▶ _What to work on_: Output verbatim the lines beginning at the one that contains "The width and height of the screenshot is (531, 800)." and ending at the last line of the material, inclusive of both.

┌──

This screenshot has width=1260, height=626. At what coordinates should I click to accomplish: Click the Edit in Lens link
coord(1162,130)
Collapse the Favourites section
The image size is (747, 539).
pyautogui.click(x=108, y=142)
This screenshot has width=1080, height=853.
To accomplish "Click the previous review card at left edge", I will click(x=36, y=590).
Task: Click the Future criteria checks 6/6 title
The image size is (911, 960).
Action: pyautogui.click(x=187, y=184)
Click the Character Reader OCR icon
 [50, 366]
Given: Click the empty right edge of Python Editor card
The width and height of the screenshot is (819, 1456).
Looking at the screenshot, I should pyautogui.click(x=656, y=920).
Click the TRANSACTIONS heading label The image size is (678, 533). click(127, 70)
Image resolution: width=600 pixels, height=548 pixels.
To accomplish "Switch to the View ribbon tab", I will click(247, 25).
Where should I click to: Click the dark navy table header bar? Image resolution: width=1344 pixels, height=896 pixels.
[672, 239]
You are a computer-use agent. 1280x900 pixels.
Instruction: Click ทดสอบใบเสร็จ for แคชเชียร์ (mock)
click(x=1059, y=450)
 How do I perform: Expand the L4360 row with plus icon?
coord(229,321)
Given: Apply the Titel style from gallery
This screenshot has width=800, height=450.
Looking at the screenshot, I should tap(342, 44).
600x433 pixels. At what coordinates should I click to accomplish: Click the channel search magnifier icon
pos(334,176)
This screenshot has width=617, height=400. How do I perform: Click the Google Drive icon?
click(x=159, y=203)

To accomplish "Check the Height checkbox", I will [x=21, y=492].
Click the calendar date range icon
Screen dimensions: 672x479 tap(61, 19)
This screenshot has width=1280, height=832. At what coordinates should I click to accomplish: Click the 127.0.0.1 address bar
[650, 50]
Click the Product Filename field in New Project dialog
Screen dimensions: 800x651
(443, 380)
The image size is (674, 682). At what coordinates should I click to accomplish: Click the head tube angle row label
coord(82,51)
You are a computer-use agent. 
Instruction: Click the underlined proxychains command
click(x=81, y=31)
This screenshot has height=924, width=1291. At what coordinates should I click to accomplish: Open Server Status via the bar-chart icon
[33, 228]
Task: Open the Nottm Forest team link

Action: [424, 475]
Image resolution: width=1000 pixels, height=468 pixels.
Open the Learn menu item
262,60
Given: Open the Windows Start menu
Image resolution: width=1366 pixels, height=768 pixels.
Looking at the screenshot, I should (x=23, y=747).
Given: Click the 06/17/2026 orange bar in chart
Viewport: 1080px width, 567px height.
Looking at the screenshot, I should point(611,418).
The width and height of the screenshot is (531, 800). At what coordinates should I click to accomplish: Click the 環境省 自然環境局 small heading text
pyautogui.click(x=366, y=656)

└──

▶ _Result of the task_:
The width and height of the screenshot is (531, 800). At what coordinates should I click to accomplish: Click the 環境省 自然環境局 small heading text
pyautogui.click(x=366, y=656)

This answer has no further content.